*** Supplied entries ***

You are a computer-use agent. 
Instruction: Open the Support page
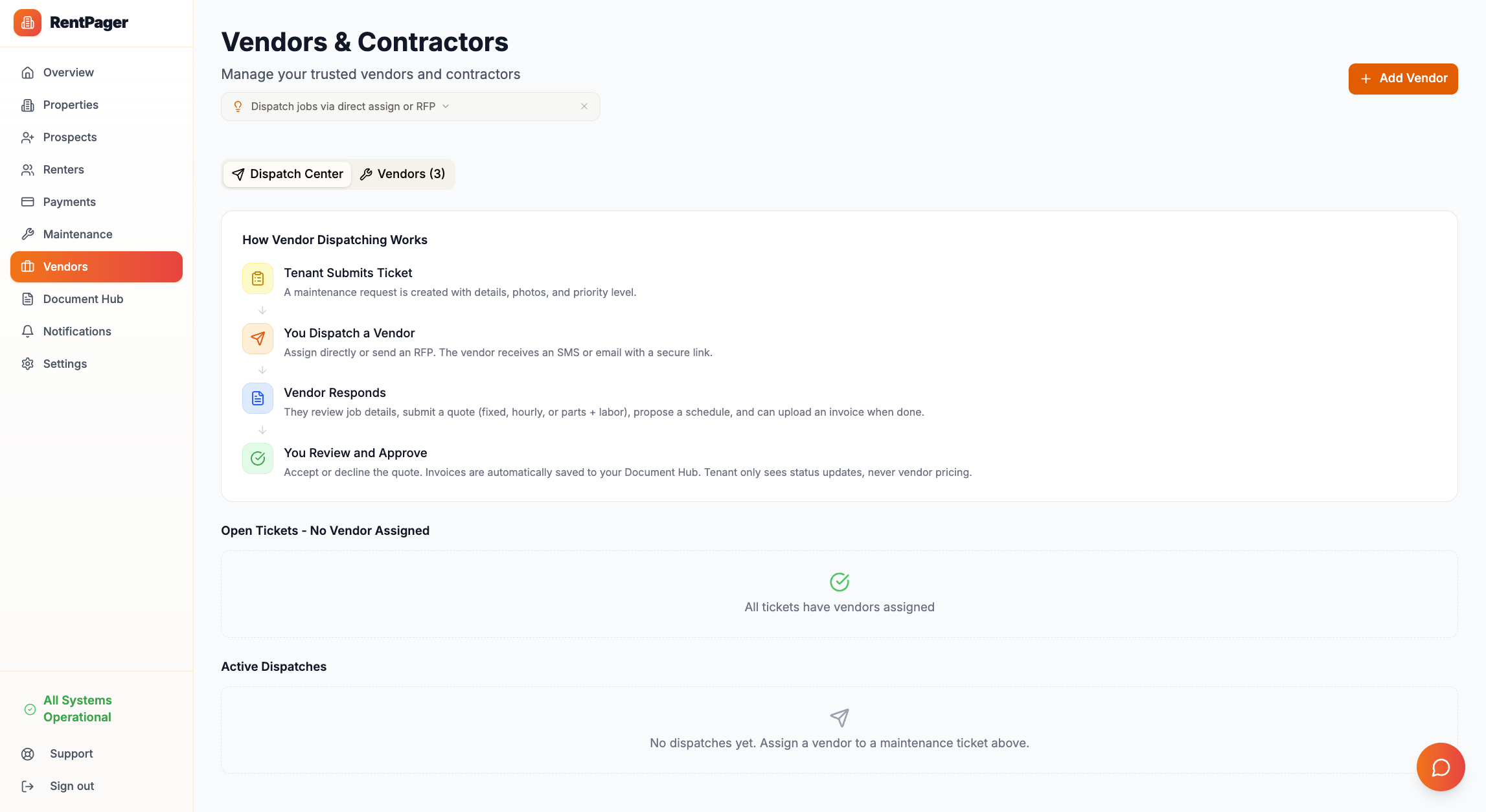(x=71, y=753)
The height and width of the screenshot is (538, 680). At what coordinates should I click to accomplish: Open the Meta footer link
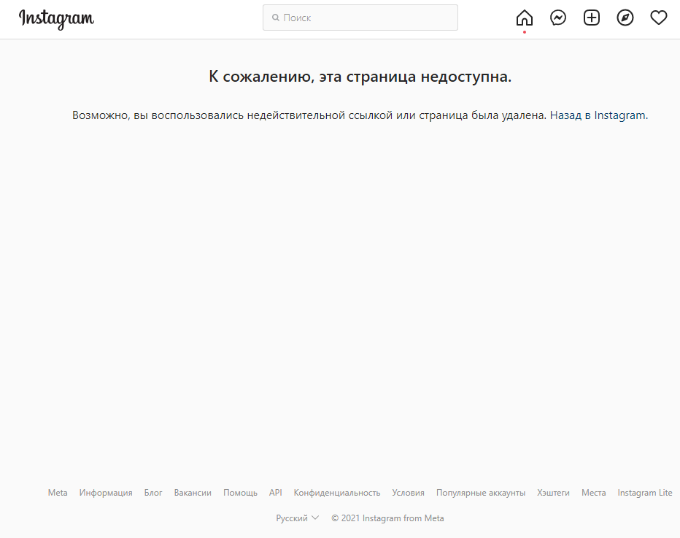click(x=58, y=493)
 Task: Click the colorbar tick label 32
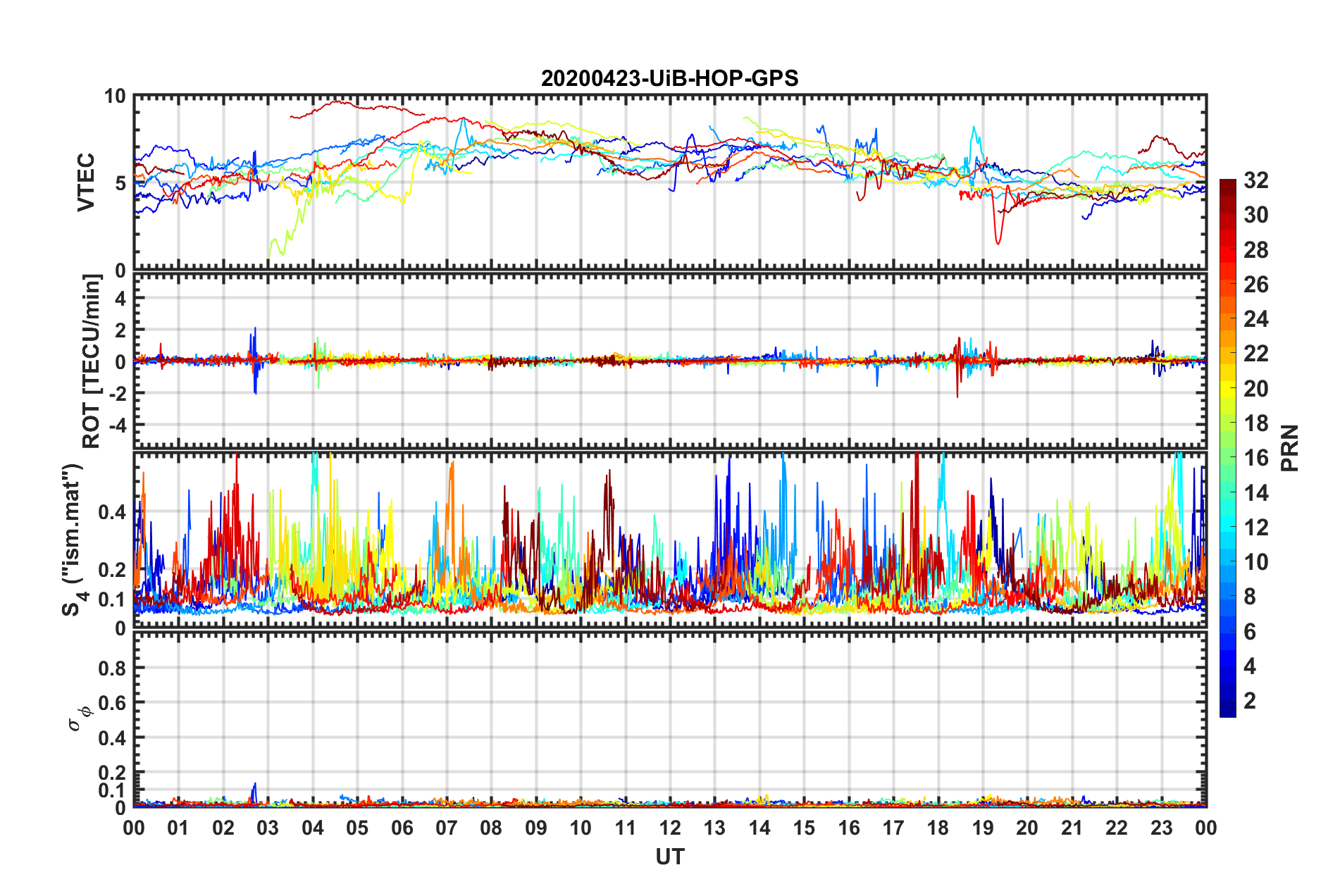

*** End of Supplied entries ***

▸ Exercise prompt
Write out the listing word for word, omitting the pictures it holds.

▸ Exercise output
You are a computer-use agent. 
Instruction: Open the Support page
(x=71, y=753)
The height and width of the screenshot is (538, 680). At what coordinates should I click to accomplish: Open the Meta footer link
click(x=58, y=493)
 Task: Click the colorbar tick label 32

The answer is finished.